Yemezler [Yavuz Dizdar]

Yavuz Dizdar’ın ismini internetten aratırsanız Onkoloji doktoru olduğunu göreceksiniz. Doktor Bey uzun yıllar boyunca mesleği nedeniyle karşılaştığı vakalardan edindiği ipuçlarını birleştirerek bir yerlere ulaşmış. Ulaştığı yer ilginç. Herkesin gördüğü ve bildiği, fakat kimsenin ifade etmediği gerçekler. Batılı bakış açısı ile yetiştirilen doktorların ve akademisyenlerin sürekli yüz yüze oldukları, batılı eğitim normlarından bir anlığına sıyrılarak yetiştikleri toprakların kültür ve geleneğinden ilham alarak çözebilecekleri ve fakat nedense bir türlü çözemedikleri muammalar. Kanserle ve çağın birçok yaygın hastalığıyla insanların tükettiği gıda maddeleri arasındaki ilişki.

Günümüzde insanların beslenme alışkanlıkları yüz yıl ve tabi daha da öncesine göre çok farklı. Hastalıklar da buna göre farklılık gösteriyor. Yavuz Dizdar; Yemezler adlı kitabında bu farklılıkların üzerinden giderek çok çarpıcı gerçeklere ulaşıyor. Bu gerçeklere ulaşırken de bilim adamı olduğu gerçeğinden uzaklaşmıyor. Konularla ilgili makaleleri tarıyor, araştırmaları inceliyor. Hacimli bir eser meydana getirerek istifademize sunuyor sonra.

Kitabın birinci bölümü; akademi ile endüstrinin işbirliğinin ne kadar tehlikeli olduğunu anlatıyor. Kapitalizmin vahşi kazanma isteği her türlü ahlaki değeri yok sayıyorken, gıda sanayi insanların sağlığından ziyade daha çok kazanmayı hedefliyorken bilim, bu kompozisyona girince ortaya yıkım çıkıyor. Beslenmenin genel felsefesinin anlatıldığı ikinci bölüm özet bir beslenme dersi veriyor okuyucuya. Yağ nedir, protein nedir, vücudun ihtiyacı nelerdir gibi. Sonrasında temel konular başlıyor. Bakalım nelermiş.

Yaşam süresini uzatan tek yöntem kalori kısıtlamasıymış. Ne kadar az kalori alırsanız o kadar uzun yaşıyorsunuz yani.

Besinleri ne kadar az pişmiş tüketirseniz o kadar iyi. Canlıyken yiyin diyor, ne kadar az pişerse o kadar faydalıymış gıdalar.

Taze sebze ve meyveler, mayalanmış ürünler (işlemden geçmemiş sütten yoğurt, kefir) bakliyat, hububat ve doğal beslenmiş hayvanın eti.

Beslenme mevsimine uygun olmalıdır. Beslenme aynı zamanda yerel olmalıdır. Yaşanan yerde üretilen ürünler mevsiminde ve olgun halde tüketilmeli.

Yiyilen her şey kendi haline bırakıldığı zaman doğal yollarla bozulabiliyor olmalı.

:::

**Yapılacak işler:**
**a.** Yemezler yazısında "Yavuz Dizdar’ın ismini" ile başlayıp "maddeleri arasındaki ilişki." ile biten kısmı hiç değiştirmeden yazın.
**b.** Yemezler yazısında "Kitabın birinci bölümü" diye başlayan paragrafı, ana bilgileri koruyarak kısa bir liste hâline getirin.
**c.** Yemezler yazısına göre aşağıdaki soruları cevaplayın:
(i) Yavuz Dizdar'ın mesleği nedir?
(ii) Yaşam süresini uzatan tek yöntem olarak ne gösteriliyor?
(iii) Beslenme hangi iki özelliğe sahip olmalıdır?
Satırlar başka bir kaynaktan alınmıştır.

**Alınan veriler:**
:::

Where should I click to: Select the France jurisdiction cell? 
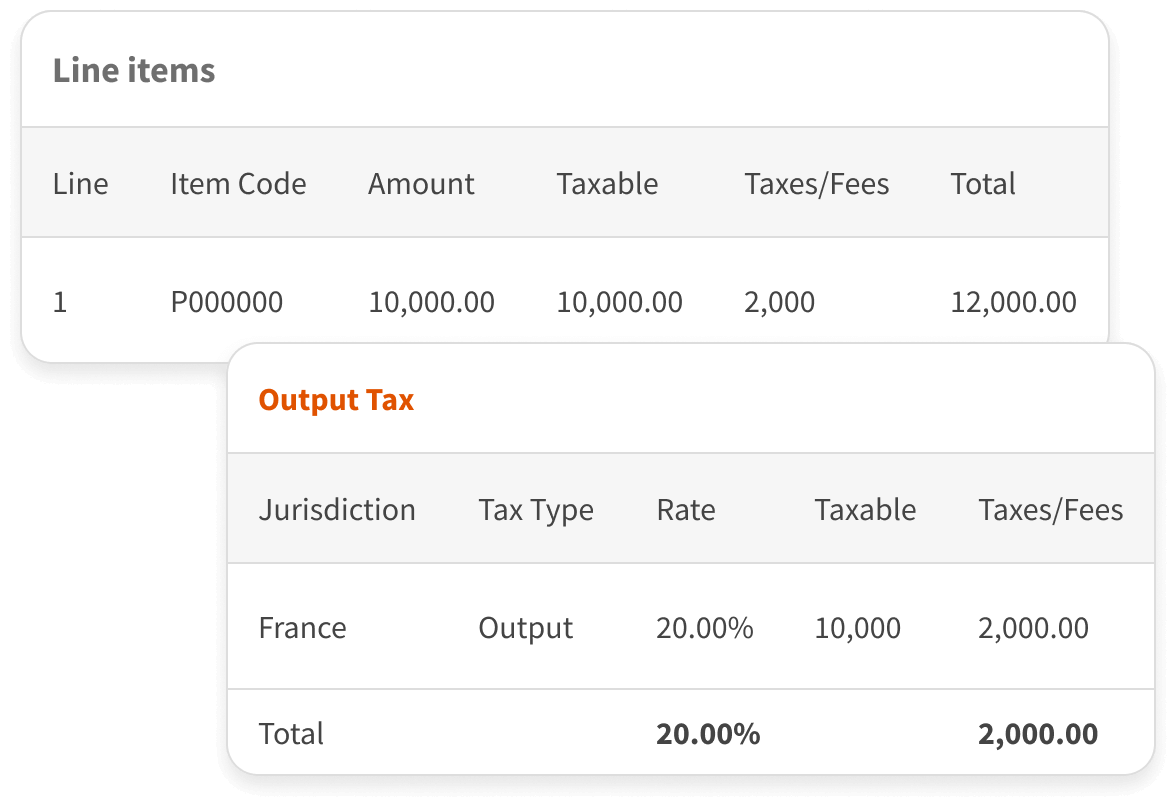pos(303,628)
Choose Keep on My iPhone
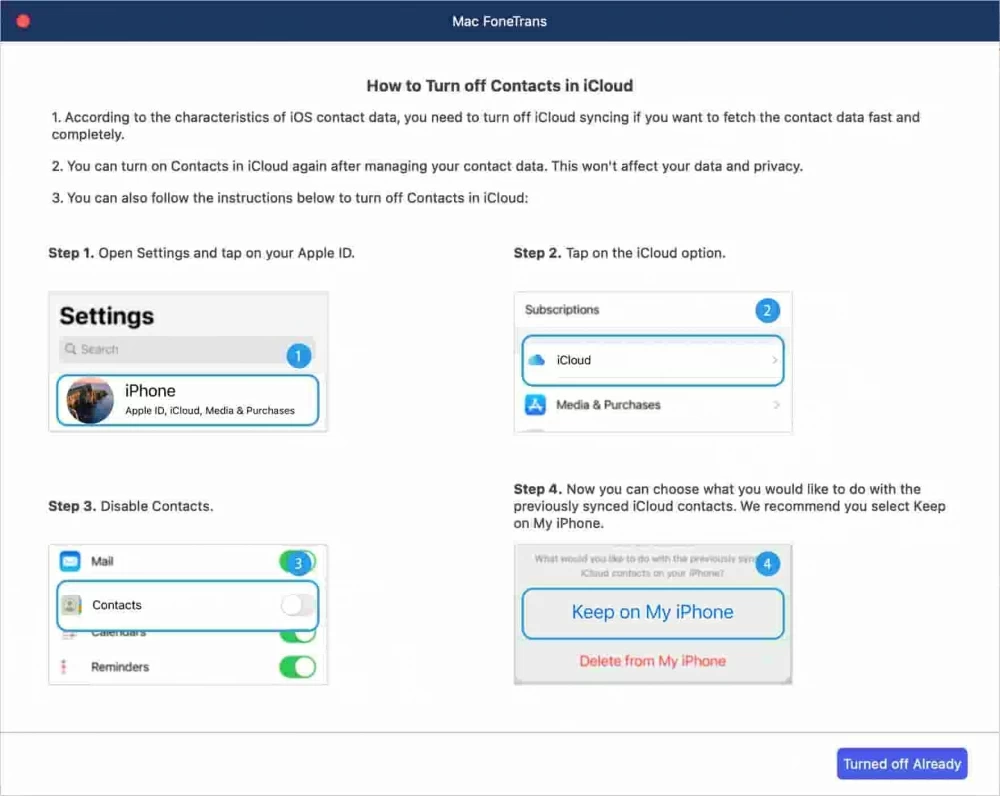The image size is (1000, 796). [x=652, y=613]
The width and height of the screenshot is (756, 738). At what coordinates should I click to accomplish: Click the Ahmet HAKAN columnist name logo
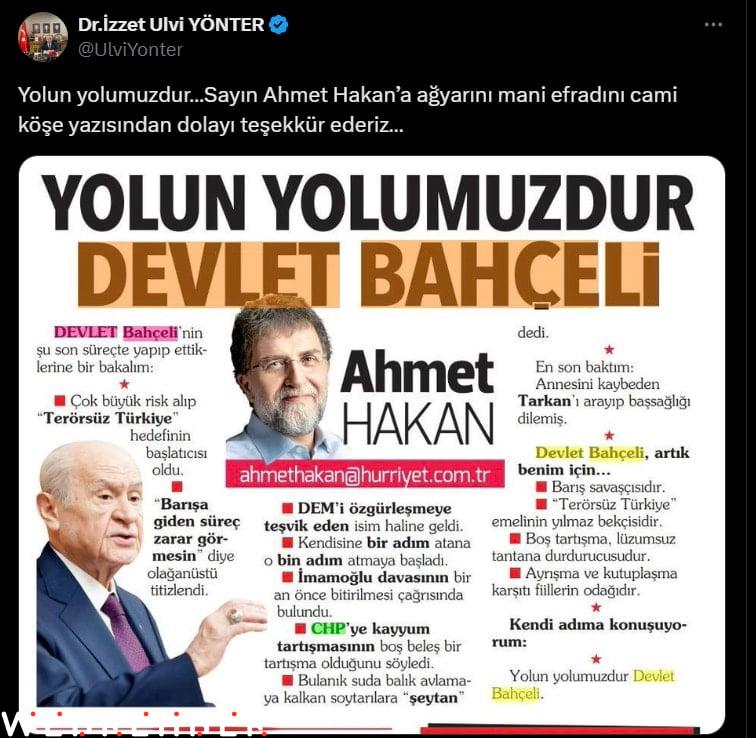click(418, 399)
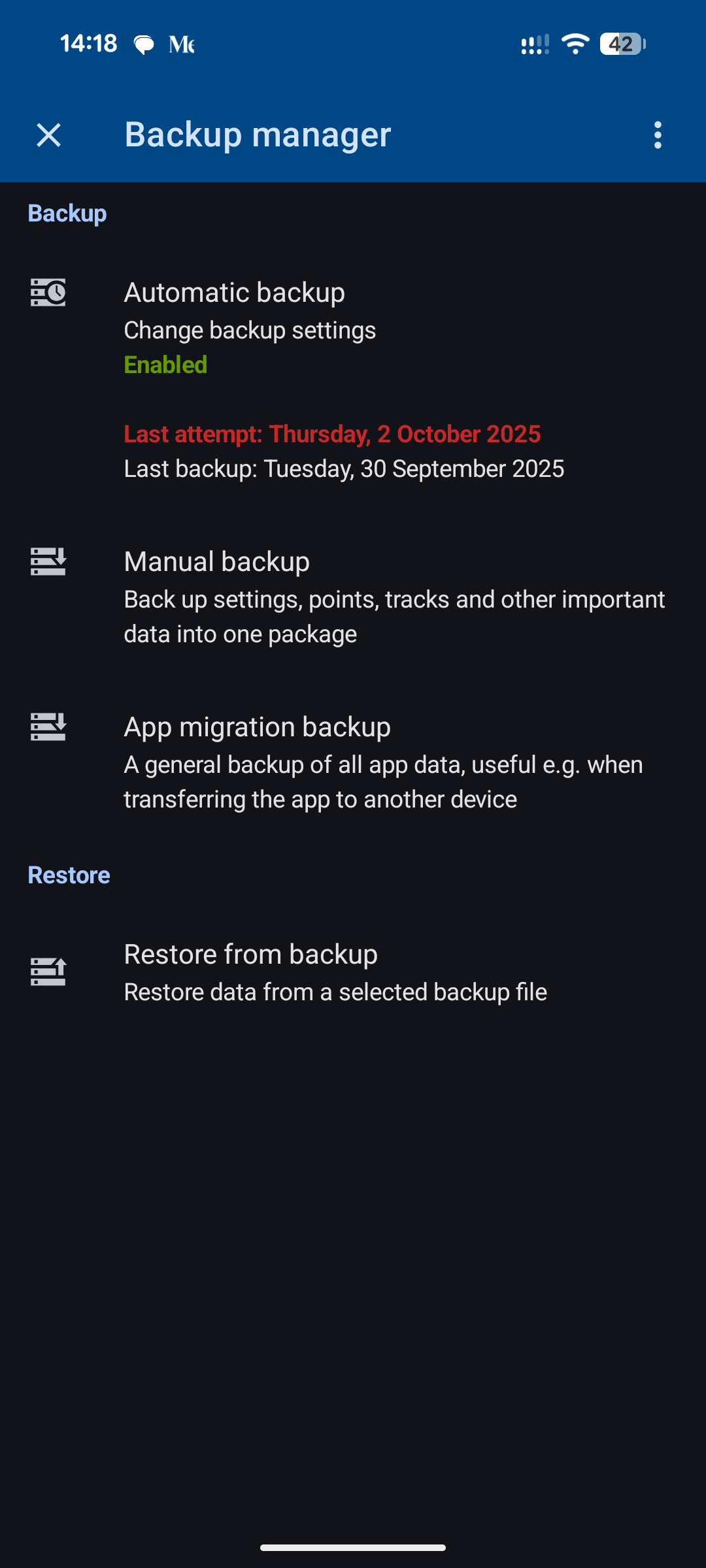Tap the Backup section header
Viewport: 706px width, 1568px height.
point(67,214)
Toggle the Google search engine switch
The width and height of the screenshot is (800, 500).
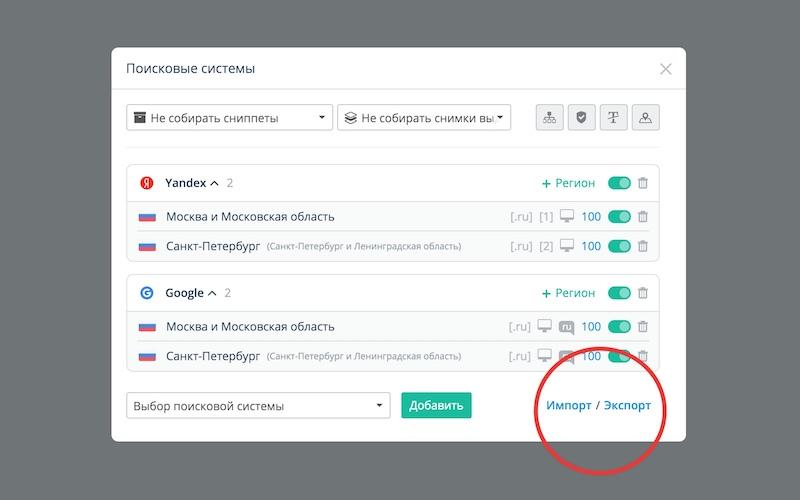pyautogui.click(x=619, y=293)
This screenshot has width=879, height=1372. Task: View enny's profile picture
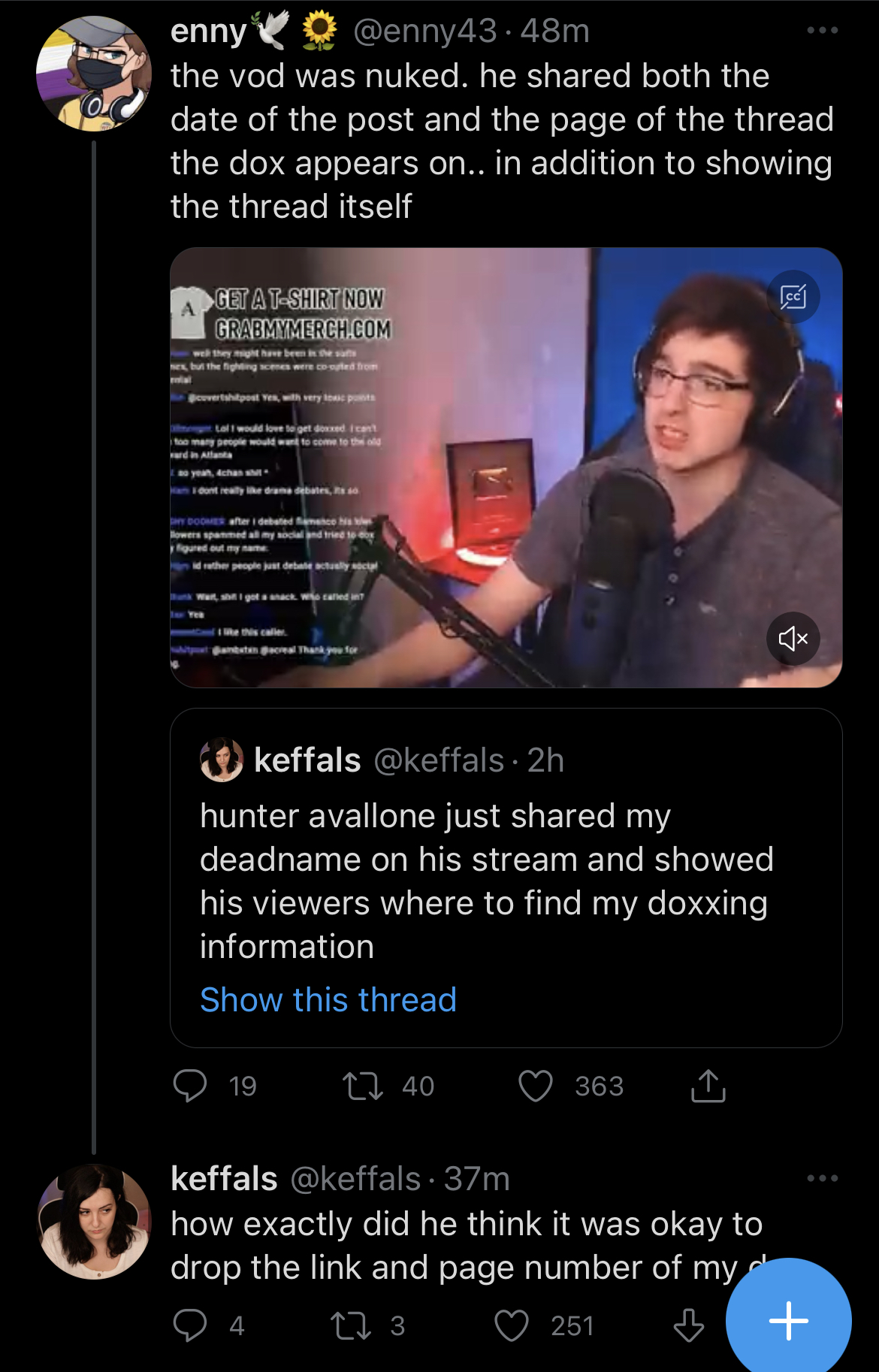click(x=94, y=74)
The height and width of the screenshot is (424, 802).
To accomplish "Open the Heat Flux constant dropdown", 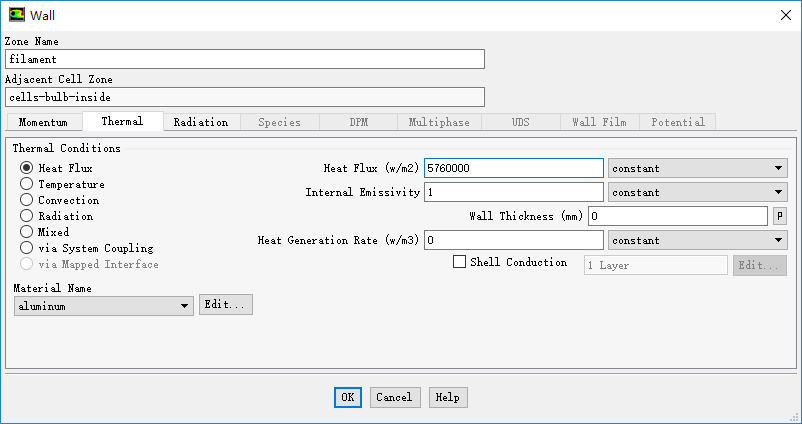I will click(697, 169).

:::

**İşlerin sonuçları:**
**a.**
Yavuz Dizdar’ın ismini internetten aratırsanız Onkoloji doktoru olduğunu göreceksiniz. Doktor Bey uzun yıllar boyunca mesleği nedeniyle karşılaştığı vakalardan edindiği ipuçlarını birleştirerek bir yerlere ulaşmış. Ulaştığı yer ilginç. Herkesin gördüğü ve bildiği, fakat kimsenin ifade etmediği gerçekler. Batılı bakış açısı ile yetiştirilen doktorların ve akademisyenlerin sürekli yüz yüze oldukları, batılı eğitim normlarından bir anlığına sıyrılarak yetiştikleri toprakların kültür ve geleneğinden ilham alarak çözebilecekleri ve fakat nedense bir türlü çözemedikleri muammalar. Kanserle ve çağın birçok yaygın hastalığıyla insanların tükettiği gıda maddeleri arasındaki ilişki.

**b.**
- Birinci bölüm, akademi ile endüstrinin işbirliğinin ne kadar tehlikeli olduğunu anlatıyor. Kâr peşindeki gıda sanayiine bilim de katılınca ortaya yıkım çıkıyor.
- İkinci bölüm, beslenmenin genel felsefesini anlatıyor. Okuyucuya yağ, protein ve vücudun ihtiyaçları gibi konularda özet bir beslenme dersi veriyor.
- Bunların ardından temel konular başlıyor.

**c.**
(i) Onkoloji doktorudur.
(ii) Kalori kısıtlaması.
(iii) Mevsimine uygun ve yerel olmalıdır.